What you will do: Please reproduce word for word the lines of the records below, from the line containing "Task: Open the Programmes breadcrumb link" up to and including the line containing "click(x=510, y=204)".

(Records drawn from a dataset)
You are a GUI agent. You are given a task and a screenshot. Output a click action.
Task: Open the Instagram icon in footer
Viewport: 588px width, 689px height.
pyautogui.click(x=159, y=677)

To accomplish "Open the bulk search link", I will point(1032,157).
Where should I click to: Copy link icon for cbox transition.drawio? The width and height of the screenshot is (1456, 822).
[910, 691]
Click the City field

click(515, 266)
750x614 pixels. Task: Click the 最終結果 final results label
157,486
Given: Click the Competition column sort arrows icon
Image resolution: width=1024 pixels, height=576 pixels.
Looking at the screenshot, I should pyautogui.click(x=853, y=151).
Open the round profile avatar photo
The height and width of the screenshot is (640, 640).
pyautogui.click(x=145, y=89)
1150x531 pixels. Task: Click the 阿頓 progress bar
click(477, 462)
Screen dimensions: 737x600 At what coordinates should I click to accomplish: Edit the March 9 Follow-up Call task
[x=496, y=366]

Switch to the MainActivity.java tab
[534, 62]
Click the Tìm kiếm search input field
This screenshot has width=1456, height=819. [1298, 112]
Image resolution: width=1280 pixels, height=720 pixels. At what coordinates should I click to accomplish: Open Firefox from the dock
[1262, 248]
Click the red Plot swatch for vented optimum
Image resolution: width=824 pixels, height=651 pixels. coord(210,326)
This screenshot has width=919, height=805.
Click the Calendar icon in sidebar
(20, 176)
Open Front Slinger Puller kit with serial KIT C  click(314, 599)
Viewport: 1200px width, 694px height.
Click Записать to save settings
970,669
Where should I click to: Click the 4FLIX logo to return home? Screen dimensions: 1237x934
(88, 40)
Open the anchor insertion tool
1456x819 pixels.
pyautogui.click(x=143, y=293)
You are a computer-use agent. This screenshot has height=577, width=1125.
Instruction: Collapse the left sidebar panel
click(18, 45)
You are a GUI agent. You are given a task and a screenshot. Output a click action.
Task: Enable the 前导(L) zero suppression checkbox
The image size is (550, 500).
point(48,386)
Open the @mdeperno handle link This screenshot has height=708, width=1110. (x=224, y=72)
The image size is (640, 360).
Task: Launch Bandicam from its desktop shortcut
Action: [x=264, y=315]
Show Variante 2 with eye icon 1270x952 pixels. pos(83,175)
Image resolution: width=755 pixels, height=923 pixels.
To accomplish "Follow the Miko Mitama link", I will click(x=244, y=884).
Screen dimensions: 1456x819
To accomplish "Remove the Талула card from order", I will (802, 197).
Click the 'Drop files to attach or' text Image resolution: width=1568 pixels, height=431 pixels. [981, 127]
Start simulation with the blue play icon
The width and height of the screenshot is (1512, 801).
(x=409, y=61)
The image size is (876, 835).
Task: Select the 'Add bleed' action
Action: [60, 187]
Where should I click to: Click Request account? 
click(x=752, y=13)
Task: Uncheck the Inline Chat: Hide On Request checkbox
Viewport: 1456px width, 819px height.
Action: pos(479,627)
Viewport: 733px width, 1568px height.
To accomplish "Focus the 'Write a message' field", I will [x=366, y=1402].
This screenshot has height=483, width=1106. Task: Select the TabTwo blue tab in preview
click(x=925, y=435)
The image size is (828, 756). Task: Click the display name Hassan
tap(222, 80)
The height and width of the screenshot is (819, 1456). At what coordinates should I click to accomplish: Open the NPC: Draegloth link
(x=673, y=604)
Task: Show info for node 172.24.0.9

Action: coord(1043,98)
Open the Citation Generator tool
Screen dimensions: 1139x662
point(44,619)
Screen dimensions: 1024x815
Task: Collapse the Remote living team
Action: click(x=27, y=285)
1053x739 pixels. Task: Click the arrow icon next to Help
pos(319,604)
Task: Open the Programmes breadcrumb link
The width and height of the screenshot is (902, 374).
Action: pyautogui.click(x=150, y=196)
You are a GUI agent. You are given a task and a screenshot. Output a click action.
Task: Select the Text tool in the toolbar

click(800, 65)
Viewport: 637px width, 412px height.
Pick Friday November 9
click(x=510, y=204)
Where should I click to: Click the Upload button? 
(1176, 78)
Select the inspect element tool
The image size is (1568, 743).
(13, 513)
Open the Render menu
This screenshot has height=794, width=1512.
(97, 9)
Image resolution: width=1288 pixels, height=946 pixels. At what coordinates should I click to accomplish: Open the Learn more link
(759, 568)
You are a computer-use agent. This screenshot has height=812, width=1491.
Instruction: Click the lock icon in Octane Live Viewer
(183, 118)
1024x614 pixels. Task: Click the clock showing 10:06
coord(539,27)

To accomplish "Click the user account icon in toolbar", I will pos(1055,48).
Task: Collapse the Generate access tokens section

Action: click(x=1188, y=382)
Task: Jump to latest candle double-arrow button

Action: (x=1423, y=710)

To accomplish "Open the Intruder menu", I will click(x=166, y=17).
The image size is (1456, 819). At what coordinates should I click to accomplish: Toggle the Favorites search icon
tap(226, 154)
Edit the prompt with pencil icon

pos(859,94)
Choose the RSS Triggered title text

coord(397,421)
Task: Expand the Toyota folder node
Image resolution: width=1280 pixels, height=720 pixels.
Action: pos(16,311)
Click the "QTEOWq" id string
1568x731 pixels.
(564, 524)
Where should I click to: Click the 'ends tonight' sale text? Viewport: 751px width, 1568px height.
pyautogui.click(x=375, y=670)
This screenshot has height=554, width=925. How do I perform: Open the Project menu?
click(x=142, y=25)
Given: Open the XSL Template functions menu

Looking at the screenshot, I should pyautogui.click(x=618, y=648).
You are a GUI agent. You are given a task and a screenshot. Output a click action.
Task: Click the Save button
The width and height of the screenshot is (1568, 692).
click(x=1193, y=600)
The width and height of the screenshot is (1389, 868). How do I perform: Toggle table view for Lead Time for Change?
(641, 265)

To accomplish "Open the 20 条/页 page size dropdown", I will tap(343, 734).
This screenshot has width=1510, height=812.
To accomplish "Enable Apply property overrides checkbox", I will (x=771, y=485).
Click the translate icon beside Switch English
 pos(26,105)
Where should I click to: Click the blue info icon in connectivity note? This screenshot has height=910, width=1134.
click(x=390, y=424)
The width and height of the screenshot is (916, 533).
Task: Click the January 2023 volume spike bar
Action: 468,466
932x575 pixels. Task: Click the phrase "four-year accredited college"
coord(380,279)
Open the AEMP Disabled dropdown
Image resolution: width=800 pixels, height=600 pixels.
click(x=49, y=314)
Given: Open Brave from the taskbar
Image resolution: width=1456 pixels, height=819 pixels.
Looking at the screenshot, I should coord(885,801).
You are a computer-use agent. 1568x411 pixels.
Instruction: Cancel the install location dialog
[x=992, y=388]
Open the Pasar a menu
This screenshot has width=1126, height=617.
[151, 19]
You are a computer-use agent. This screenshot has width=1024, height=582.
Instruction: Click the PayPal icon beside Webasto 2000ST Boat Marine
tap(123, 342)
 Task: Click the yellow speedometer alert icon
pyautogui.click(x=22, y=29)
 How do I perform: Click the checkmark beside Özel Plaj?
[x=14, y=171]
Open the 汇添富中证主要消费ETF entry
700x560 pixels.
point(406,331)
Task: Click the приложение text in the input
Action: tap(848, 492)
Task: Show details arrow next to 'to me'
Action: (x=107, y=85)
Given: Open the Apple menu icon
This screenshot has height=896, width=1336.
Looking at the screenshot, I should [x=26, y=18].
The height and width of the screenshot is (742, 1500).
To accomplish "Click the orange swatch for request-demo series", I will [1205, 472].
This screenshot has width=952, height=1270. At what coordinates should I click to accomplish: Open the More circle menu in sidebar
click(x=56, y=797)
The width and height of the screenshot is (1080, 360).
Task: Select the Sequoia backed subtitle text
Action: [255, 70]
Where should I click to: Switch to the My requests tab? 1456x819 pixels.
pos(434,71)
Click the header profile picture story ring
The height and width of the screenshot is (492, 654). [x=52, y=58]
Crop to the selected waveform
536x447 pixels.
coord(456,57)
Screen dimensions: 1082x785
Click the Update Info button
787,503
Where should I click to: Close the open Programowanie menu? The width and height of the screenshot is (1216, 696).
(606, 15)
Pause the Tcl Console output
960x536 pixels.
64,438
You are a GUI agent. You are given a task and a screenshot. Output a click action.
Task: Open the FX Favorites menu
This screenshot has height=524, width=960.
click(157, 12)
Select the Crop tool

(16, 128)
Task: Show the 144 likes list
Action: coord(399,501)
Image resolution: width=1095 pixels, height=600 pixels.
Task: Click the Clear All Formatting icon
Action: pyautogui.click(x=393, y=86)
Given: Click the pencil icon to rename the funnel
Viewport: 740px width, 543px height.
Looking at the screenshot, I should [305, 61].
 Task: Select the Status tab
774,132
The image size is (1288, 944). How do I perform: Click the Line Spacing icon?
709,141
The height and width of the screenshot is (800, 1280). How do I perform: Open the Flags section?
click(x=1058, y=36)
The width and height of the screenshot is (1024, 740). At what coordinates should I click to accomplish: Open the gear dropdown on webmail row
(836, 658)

Solved problem:
Task: Open the Programmes breadcrumb link
The width and height of the screenshot is (902, 374).
Action: pyautogui.click(x=150, y=196)
You are a GUI agent. You are given a task and a screenshot. Output a click action.
Task: Select the Text tool in the toolbar

click(800, 65)
Viewport: 637px width, 412px height.
Pick Friday November 9
click(x=510, y=204)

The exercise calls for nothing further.